With this Windows 11 VM, users can:

run Windows operating systems on a non-Windows host computer (e.g., macOS, Linux) and access Windows-exclusive features or tools for work or personal projects.
run legacy Windows applications or games that aren’t compatible with older OS versions.
test Windows software or applications without affecting your main machine.

PREREQUISITE

Working computer
Internet connection
Microsoft Azure account + subscription

PROCEDURE

SIGN IN

After signing in to Azure, you’re presented with a dashboard that looks somewhat like this.

LOCATE THE VIRTUAL MACHINE SERVICE

There are several ways to access the Virtual machine service.

Locate it under recent Azure services as displayed on the dashboard.

Click on the menu icon (3 dashes at the top left corner). A pop-up window appears and locate Virtual machines under the “Favorites” tab or the “All services” tab.

Search directly for the resource you would like to locate in the search bar at the top of the screen.

Whatever route chosen leads to the same destination that looks like this.

Click on the “Create” button and then click on “Azure virtual machine” on the pop-up menu.
You will be directed to the “Basics” page.

SPECIFYING VM DETAILS AND REQUIREMENTS

The first part of the “Basics” page is the “Project details” section where you are asked to select the subscription and resource group under which you want to create the VM. Don’t forget the straightforward parent-child hierarchy in Azure—Resources are stored in Resource Groups, which are then stored under Subscriptions.

PS: In case you haven’t created one previously, creating a resource group just requires you to provide a name in the input box provided after clicking on “Create new” beneath the “Resource group” input box as shown.

The next section is “Instance details” where you can input a VM name of choice, select a region and availability zones as required.

Under “Images”, we get to specify the particular operating system that we want to use for our VM from the provided list. For this, we need a Windows 11 VM. Therefore, select “Windows 11 Pro, version 22H2 – ×64”.

Select the size of your virtual machine from the drop-down list or click on “See all sizes” to see other specifications that may suit your requirements.

Scrolling down, we get to “Administrator account” section where you are required to provide a username and password.
This will be used to log in to the account so, keep a record or use a password you won’t forget.

At the “Inbound port rules” section, select “RDP (3389)” from the drop-down list provided when you click on the box for “Select inbound ports”.
Further down, tick the check box under “Licensing”.
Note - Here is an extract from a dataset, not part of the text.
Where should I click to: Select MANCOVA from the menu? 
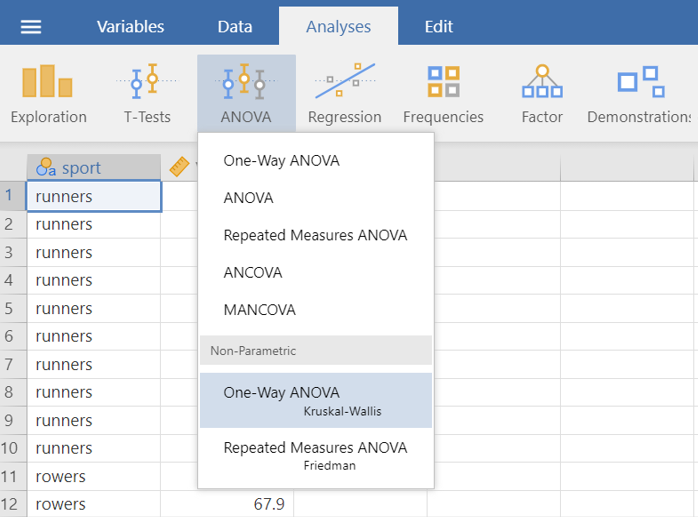pos(260,310)
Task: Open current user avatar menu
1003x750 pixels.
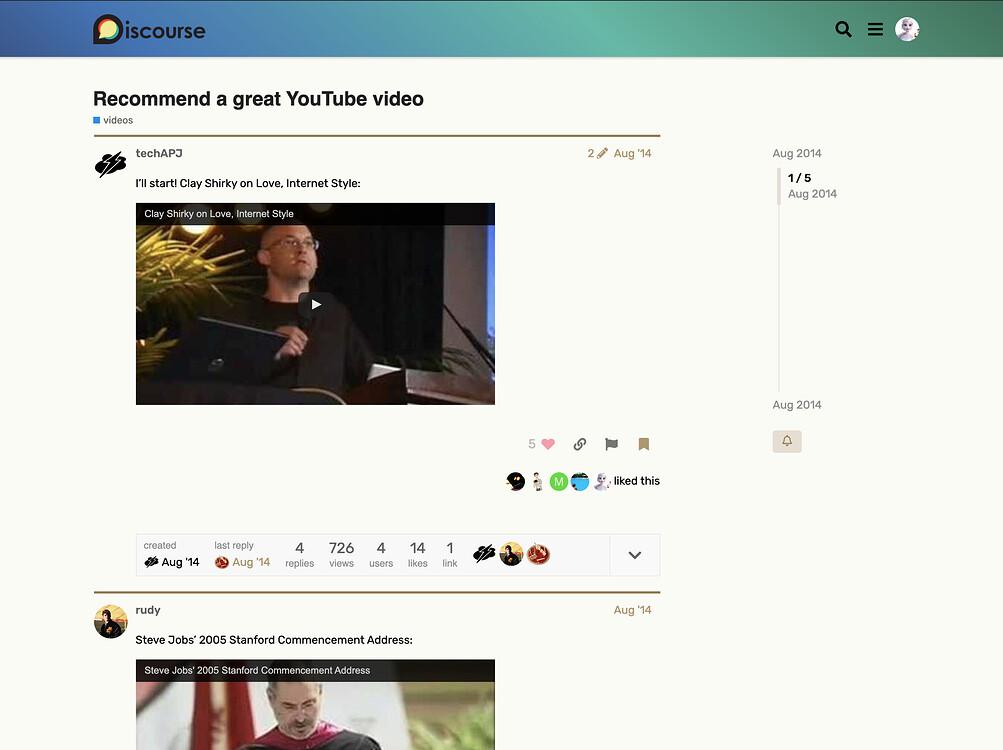Action: click(x=907, y=30)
Since this is just a trial, we would be leaving most of the settings as default and skip to only those that need to be attended to personally.
Scroll back to the top and click on “Monitoring”.

The webpage below loads.

Disable boot diagnostics.
Next, click on Tags.
Tags provide metadata or additional information that helps in managing, organizing, and tracking resources within a cloud infrastructure.
Decide tag descriptions and values as shown.

When you’re satisfied, click on the “Review + create” button.
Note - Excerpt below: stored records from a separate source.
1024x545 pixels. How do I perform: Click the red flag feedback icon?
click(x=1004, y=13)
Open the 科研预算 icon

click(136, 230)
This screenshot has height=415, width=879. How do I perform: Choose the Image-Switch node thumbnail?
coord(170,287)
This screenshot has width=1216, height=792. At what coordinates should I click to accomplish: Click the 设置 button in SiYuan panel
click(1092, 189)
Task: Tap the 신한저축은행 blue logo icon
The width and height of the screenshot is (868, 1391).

If you get a ribbon depicting validation failure, don’t panic yet. Find the section that has the issue as notified. In this case, “Basics”. Find the error and correct it following the prompts.

Afterwards, click on the “Review + create” button again. A page as shown should appear showing the pricing for the VM size selected and the details of the VM.

Click on the “Create” button. There will be a pop-up at the top right showing the status of the deployment.

You will be directed to a “CreateVm” page which goes through several phases that you might need to be patient for.

Click on “Go to resource”.

CONNECT TO THE VM RESOURCE

On the resource page, click on “Connect”.

After the Connect page loads, click on “Select” as shown.

You should notice a pop-up on the right hand side of the screen.

Wait for the box beneath “Public IP address XXX.XX.XXX.XXX” to transition from “Validating” to “Configured”. Then download the RDP file-this will be used to load the Windows VM.

Load the downloaded file and click on “Connect” on the window that pops up.

Input your username and password in the next window and affirm.

Voilà! You should have a Windows 11 VM running on your computer right about now.

Log in as you will on a physical computer and that’s it.

Now, you are connected to your Windows 11 Pro regardless of which OS currently runs on your computer.